An age-related decline in mitochondrial biogenesis has been shown to be associated with a loss of mitochondrial mass and a decline in mitochondrial function, particularly in high energy-demanding tissues such as skeletal muscle, heart, and brain. Increased mitochondrial biogenesis, on the other hand, can alleviate mitochondrial dysfunction and boost cellular function.[114]

The pathways that regulate mitochondrial biogenesis are known to affect longevity and there are a number of interventions that have been shown to promote health and longevity by (among other effects) improving mitochondrial biogenesis.[115]

There is evidence that an age-associated decline of PGC-1α levels may be among the main causes of loss of mitochondrial biogenesis capacity.[116] Therefore, supporting the expression, activation and activity of PGC-1α is a key target in the support of mitochondrial biogenesis.

For healthier aging we need our cells to selectively get rid of defective mitochondria and replace them, through mitochondrial biogenesis, with higher performing ones.

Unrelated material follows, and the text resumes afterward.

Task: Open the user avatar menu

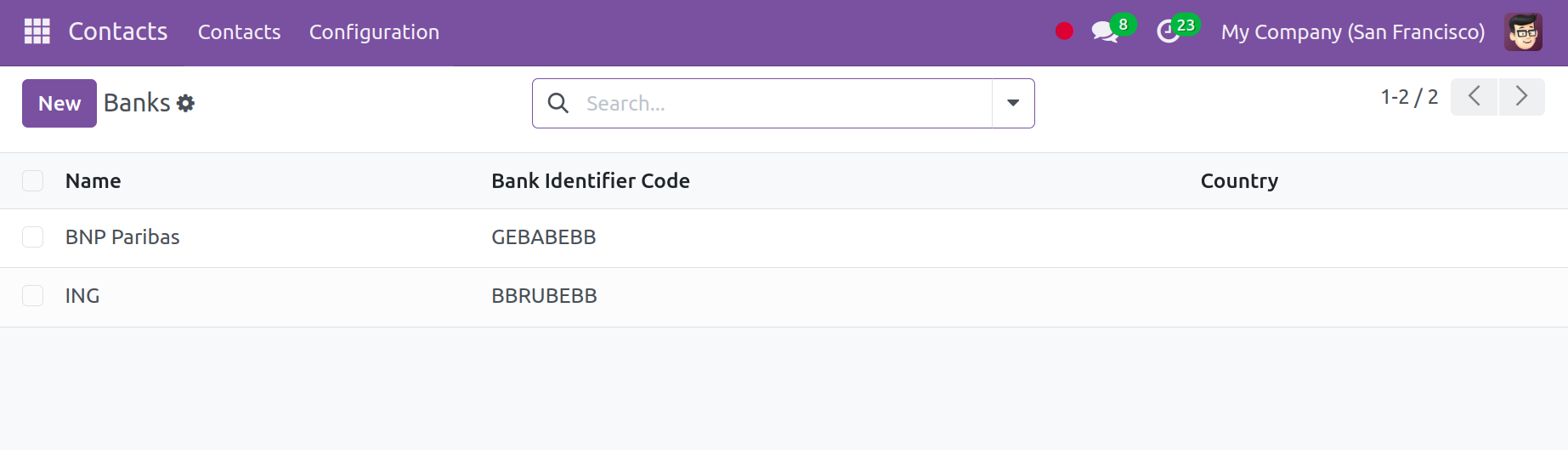Action: 1523,32
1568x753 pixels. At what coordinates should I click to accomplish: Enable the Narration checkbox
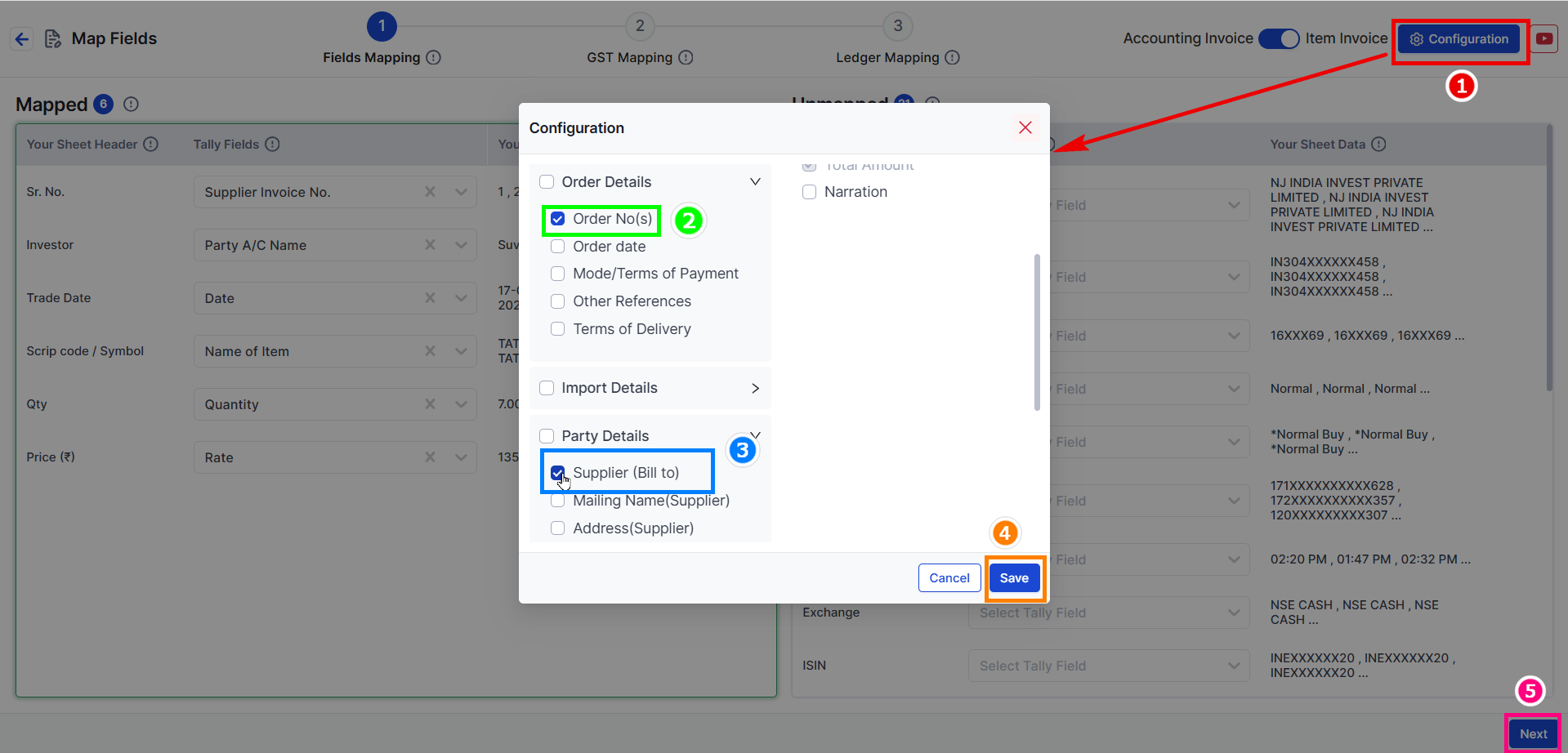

While science informs us that mitochondrial biogenesis performance declines with aging, there are things we can do to push back against this decline. Exercise (especially weight training and high-intensity interval training ([HIIT]), fasting-related behaviors, and challenging the body with hot and cold therapies support fitter mitochondria. As Dr. Jack Kruse mentioned in a Collective Insights podcast, spending more time in nature can have a powerful effect on how mitochondria perform. And, lastly diet plays a large role: eating more of certain foods, and taking specific dietary supplements, can support mitochondrial biogenesis and therefore healthy aging.